Advanced glycation end products (AGEs) react non-enzymatically with tissue proteins to form irreversible structures involved in atherosclerosis, nephropathy, retinopathy, neuropathy, and wound healing. Studies on AGE-inhibitors have demonstrated possible prevention of diabetes complications. The present open label study was conducted on aminoguanidine (AGu), an inhibitor of AGE-formation, to examine potential effects on wound healing in diabetes type 2-like db/db mice during 5 - 6 weeks.

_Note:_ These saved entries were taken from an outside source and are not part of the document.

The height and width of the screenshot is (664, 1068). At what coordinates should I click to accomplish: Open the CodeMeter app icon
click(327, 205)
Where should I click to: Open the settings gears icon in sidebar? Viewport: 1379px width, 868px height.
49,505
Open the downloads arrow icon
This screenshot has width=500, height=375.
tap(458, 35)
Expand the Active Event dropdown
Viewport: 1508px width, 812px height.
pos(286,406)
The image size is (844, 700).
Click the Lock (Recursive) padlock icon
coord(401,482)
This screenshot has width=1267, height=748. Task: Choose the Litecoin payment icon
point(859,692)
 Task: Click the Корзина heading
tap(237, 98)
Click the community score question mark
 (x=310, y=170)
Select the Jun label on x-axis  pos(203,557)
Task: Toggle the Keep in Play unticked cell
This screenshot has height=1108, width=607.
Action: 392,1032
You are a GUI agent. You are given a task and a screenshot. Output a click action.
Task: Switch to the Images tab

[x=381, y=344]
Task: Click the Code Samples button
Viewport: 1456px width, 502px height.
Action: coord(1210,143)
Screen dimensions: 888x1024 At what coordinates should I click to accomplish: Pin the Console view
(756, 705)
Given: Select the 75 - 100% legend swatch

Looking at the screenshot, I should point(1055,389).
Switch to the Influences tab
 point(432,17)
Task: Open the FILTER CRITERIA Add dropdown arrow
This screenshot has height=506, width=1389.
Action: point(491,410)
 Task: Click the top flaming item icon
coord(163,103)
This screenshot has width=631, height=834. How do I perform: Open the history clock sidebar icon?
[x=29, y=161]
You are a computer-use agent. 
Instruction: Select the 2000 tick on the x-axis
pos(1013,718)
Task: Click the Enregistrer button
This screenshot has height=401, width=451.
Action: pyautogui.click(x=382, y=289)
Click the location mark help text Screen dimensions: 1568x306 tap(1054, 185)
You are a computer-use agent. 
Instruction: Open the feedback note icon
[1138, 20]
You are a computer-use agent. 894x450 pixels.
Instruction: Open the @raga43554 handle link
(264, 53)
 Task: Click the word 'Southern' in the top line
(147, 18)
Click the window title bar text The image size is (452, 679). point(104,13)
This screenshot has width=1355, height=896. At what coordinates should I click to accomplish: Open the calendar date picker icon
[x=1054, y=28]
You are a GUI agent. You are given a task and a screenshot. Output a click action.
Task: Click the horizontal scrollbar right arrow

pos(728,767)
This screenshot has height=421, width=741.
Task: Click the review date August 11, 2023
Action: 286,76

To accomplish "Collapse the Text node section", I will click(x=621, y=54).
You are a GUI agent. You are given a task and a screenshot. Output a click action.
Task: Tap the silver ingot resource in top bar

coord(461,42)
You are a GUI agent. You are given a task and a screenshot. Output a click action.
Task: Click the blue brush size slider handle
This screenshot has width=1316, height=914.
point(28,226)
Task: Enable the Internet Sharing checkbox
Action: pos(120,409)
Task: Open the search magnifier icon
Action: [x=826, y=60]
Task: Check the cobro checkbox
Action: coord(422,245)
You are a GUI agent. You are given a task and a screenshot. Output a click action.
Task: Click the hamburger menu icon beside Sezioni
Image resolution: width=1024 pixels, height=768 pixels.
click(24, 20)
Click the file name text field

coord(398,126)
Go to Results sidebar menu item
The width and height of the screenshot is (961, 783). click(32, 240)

The animals were divided into 4 groups: AGu from the day of wounding (day 0) topically and/or systemically in drinking water (1 g/L; group 1, n = 13); AGu 1 g/L in drinking water from 7 weeks prior to day 0 (group 2, n = 21); AGu 5 g/L in drinking water from 9 - 11 weeks prior to day 0 (group 3, n = 6); placebo controls (group 4, n = 8). Results: Glycated hemoglobin (A1C) was significantly lower in group 3 compared to the other groups (P < 0.05). Percentage change in A1C and body weight from baseline to the end of the experiment were both related to the AGu doses (1 or 5 g/L; A1C-change, P = 0.01; weight-change, P = 0.04, both for linear trend across groups 4, 2, and 3, respectively). Even so, percentage wound closure was not improved in the AGu-treated groups compared to controls (P ≥ 0.8).